Sunday, January 5, 2020

Stock Market Investing for Minority Teens & Friends Book Coming Soon!

I've just finished writing my latest book: Stock Market Investing for Minority Teens & Friends.  My target audience are all low-socioeconomic and underprivileged teens, especially ethnic minorities.  However, the book's other audience includes the allies of my target audience, or basically, any non-ethnic, i.e., white teen who hangs out with my target audience at school, etc.  Basically, any lower or working class teen ages 14-19.

This is the image that will grace the front cover.

If you're wondering why I chose this audience...well, there are zero books on beginning stock market investing that cater to the one audience that really needs a book on this topic!  The wealth/income inequality gap is huge.  I don't need to justify a book like the one I've written.  Clearly, more Americans should be investing in stocks, but especially Americans of color.  If you're upset or think this is some sort of race baiting, get over it!
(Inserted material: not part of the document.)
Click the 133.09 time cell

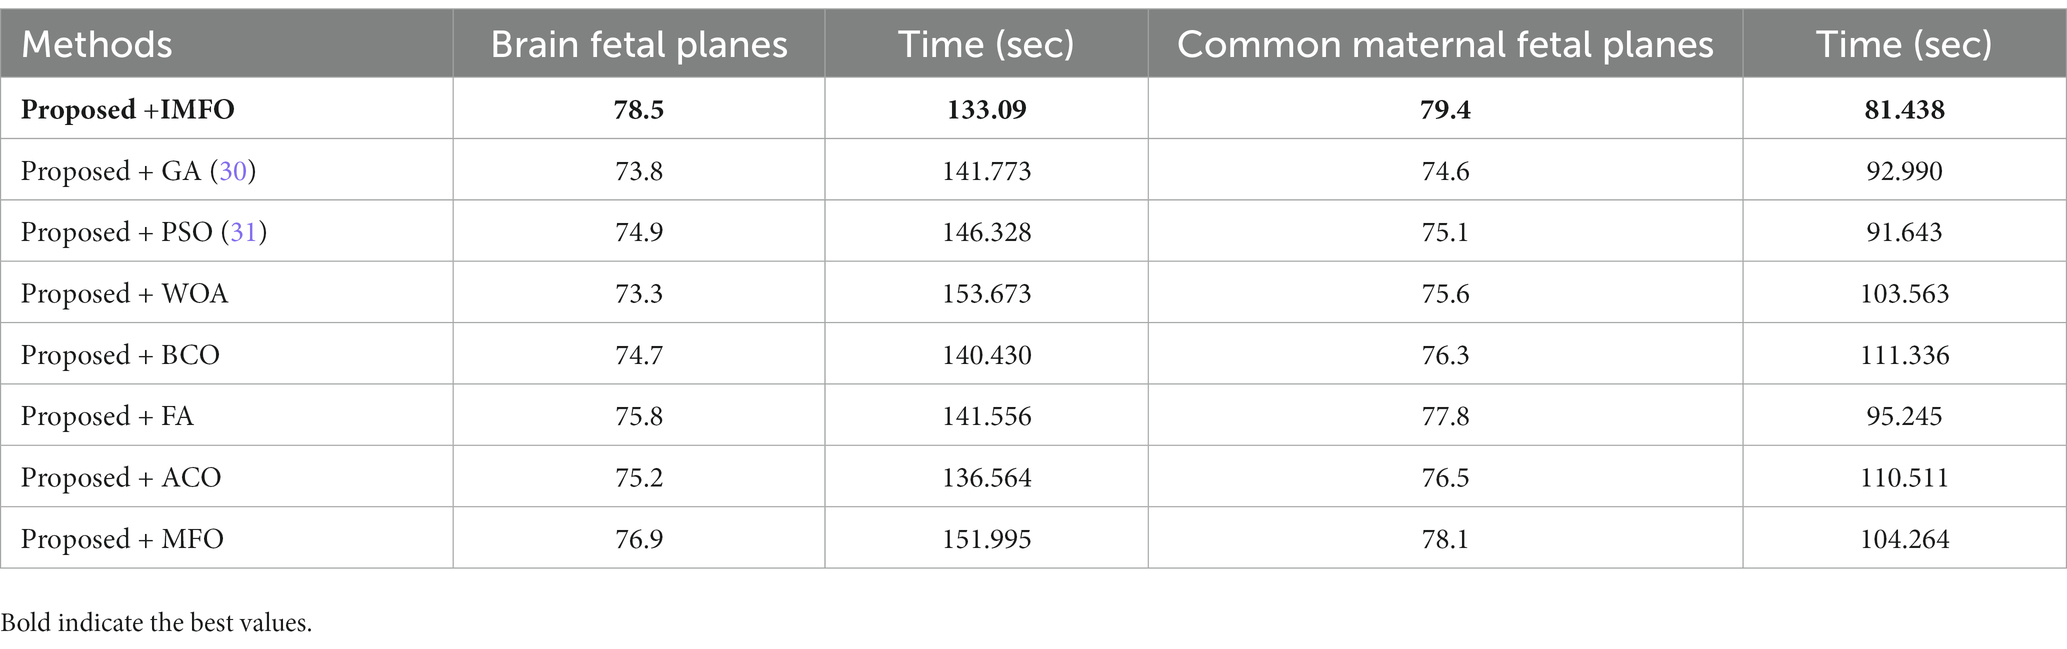986,109
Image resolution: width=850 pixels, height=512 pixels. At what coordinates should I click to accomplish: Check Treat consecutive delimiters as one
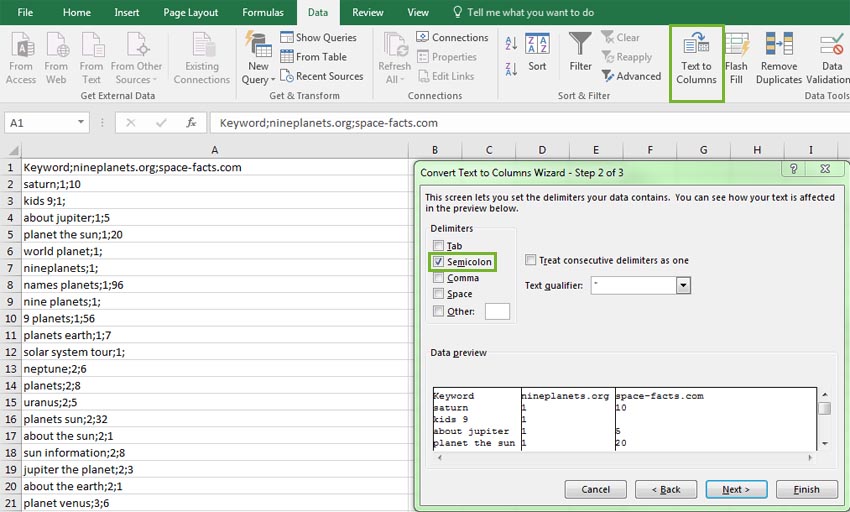pos(531,260)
Every other book written on stock market investing is for a white consumer.

If you don't mind references to school, video gaming, the occasional use of the word, "white person," or "white man," and you want to learn about stock market investing, then my book will break down the toughest topics and distill them into pure understanding.  After all, as a teacher, I'm accustomed to helping students learn incredibly complicated science content, e.g., Newton's Laws and Einstein's general relativity.  So I can definitely help a beginner make sense of stocks!

The book is currently being reviewed by some critical friends of mine.  After I get back their editing tips, etc., I will fine tune the document and publish the book at Amazon.  It will be between 95 to 100 pages total.  Every chapter will have section exercises so that you can practice the skills of stock evaluation.

If you're a parent or guardian of a teen, and you know nothing about the market, please, please, look out for this book.  You have absolutely no idea how much of a disservice it is to teens of color to lack even the basics about stock market investing.  Let me tell you that you may as well as be setting up your child for financial failure if they never learn to invest in stocks.  So be on alert!  Peace.